VOGM is a rare disease and treatment limited to few comprehensive pediatric hospitals with the requisite expertise. However, even at tertiary referral centers, only 2 to 3 new VOGM cases may be seen annually. The small sample size reported here reflects this limitation, which reduces statistical power and challenges the generalizability of our results. We have formed the VOGM Genetics Research Consortium (VOGM-GRC, www.vogm-genetics.com), a multi-institutional consortium of leading pediatric centers across the world to address this shortcoming in future studies.

fulltextpubmed· CONCLUSION· item 38747605

We describe here a method for successfully performing ETS in VOGM that addresses unique properties of this formidable arteriovenous shunt.
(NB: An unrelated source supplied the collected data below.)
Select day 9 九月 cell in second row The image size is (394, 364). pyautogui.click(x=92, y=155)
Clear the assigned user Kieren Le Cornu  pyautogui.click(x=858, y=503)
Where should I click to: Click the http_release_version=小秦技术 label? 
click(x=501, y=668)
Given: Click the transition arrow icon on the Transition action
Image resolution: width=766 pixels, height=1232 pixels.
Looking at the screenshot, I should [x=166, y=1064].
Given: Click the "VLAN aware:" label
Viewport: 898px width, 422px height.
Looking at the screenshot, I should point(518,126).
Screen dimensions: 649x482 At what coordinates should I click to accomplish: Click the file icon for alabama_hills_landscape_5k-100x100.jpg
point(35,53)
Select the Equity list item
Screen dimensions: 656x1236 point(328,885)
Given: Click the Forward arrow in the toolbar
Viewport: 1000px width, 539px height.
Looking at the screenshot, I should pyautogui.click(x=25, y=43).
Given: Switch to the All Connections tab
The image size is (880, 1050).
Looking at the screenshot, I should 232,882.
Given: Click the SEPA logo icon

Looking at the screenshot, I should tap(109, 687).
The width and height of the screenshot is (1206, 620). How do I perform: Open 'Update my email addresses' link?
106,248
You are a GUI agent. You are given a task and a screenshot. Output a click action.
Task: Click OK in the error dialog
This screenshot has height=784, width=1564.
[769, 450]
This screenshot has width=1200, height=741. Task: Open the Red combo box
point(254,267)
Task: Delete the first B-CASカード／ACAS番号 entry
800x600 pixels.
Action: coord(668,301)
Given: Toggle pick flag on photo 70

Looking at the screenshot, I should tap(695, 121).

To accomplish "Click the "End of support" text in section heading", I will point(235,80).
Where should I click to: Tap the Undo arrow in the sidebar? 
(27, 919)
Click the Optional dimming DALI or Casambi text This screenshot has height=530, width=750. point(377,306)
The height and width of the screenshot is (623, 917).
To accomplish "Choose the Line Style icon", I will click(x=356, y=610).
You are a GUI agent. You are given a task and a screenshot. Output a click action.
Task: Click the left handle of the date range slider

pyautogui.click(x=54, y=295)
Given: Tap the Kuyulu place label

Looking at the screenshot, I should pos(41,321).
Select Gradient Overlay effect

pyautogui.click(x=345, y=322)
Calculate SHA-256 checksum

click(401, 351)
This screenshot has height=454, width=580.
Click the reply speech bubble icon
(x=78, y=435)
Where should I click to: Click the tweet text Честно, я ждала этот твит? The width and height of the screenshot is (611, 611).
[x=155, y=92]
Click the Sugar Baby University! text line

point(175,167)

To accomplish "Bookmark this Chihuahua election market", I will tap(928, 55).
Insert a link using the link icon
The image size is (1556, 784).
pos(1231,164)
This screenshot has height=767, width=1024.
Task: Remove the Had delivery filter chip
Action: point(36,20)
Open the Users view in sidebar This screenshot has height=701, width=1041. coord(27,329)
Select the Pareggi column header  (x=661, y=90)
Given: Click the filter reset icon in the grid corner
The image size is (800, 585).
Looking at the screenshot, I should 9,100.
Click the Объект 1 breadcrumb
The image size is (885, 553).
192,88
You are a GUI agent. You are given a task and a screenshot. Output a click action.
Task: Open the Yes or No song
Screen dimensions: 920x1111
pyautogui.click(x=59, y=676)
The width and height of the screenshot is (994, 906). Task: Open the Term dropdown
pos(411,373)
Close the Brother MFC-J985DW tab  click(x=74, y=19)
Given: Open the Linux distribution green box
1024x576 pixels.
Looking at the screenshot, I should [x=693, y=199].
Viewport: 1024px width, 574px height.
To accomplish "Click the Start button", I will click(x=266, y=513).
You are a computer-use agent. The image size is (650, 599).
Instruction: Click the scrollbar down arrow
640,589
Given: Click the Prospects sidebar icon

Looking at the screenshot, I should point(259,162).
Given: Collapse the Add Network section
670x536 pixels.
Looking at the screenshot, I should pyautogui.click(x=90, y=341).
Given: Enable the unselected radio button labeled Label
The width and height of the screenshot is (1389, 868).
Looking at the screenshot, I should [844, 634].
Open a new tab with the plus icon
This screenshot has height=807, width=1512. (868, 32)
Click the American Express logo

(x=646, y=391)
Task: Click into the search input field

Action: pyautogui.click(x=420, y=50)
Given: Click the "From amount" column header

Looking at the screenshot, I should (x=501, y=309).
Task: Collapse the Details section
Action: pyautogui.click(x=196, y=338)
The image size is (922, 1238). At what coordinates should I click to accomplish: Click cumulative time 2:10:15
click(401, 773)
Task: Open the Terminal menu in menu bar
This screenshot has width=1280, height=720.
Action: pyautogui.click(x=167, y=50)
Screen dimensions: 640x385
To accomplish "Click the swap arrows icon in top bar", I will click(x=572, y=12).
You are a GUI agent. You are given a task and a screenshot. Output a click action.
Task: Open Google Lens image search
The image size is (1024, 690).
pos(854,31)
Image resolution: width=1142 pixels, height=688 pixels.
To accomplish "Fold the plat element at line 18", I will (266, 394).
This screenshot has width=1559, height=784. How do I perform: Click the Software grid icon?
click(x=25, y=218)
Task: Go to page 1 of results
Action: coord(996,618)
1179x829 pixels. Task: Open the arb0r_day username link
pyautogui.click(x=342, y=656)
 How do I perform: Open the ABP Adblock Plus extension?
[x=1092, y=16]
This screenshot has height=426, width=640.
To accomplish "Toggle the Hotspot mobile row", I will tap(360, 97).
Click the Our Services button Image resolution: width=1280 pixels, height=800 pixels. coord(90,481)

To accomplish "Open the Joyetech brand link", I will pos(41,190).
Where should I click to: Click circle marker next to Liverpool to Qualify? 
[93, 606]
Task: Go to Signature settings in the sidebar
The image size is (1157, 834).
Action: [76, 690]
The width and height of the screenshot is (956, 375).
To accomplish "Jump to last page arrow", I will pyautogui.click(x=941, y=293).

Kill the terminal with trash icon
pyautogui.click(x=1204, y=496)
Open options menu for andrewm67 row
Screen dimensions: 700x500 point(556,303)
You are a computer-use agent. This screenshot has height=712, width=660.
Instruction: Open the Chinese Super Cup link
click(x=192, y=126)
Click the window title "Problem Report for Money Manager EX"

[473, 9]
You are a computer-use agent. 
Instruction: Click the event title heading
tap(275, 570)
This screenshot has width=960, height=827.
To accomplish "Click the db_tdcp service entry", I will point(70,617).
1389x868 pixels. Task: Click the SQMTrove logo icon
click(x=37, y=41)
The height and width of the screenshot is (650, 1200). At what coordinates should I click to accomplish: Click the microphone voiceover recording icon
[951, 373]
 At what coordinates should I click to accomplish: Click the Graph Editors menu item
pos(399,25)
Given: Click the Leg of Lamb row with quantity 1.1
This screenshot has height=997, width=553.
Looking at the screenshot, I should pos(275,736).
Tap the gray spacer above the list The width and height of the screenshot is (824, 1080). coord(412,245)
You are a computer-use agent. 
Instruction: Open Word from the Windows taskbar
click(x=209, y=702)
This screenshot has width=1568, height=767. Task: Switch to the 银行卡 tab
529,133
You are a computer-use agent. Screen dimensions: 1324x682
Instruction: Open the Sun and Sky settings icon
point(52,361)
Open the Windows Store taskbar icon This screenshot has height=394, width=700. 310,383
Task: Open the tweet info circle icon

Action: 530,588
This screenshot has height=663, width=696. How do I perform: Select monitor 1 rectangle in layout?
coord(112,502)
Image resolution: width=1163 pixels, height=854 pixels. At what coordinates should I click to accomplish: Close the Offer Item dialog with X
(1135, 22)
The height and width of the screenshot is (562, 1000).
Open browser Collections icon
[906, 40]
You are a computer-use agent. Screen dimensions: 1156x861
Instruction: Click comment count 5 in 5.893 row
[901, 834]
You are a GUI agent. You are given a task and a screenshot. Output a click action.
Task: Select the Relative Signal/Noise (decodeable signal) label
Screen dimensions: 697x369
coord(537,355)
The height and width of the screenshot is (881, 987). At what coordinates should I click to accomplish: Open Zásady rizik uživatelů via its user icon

The potential benefits of ETS in VOGM are numerous and include (1) acquisition of lesional tissue to identify somatic mutations, (2) ability to study molecular alterations in the shunt over time as they remodel, and (3) enabling precision medicine–based approaches to pharmacologically targetable mutations. Nevertheless, ETS devices, sequencing platforms, and genomic informatics all demonstrate substantial opportunities to improve. Our understanding of VOGM pathophysiology and vascular maintenance will grow in concert with such advances, potentially informing novel treatments to better outcomes across this specific population and cerebrovascular disease more broadly.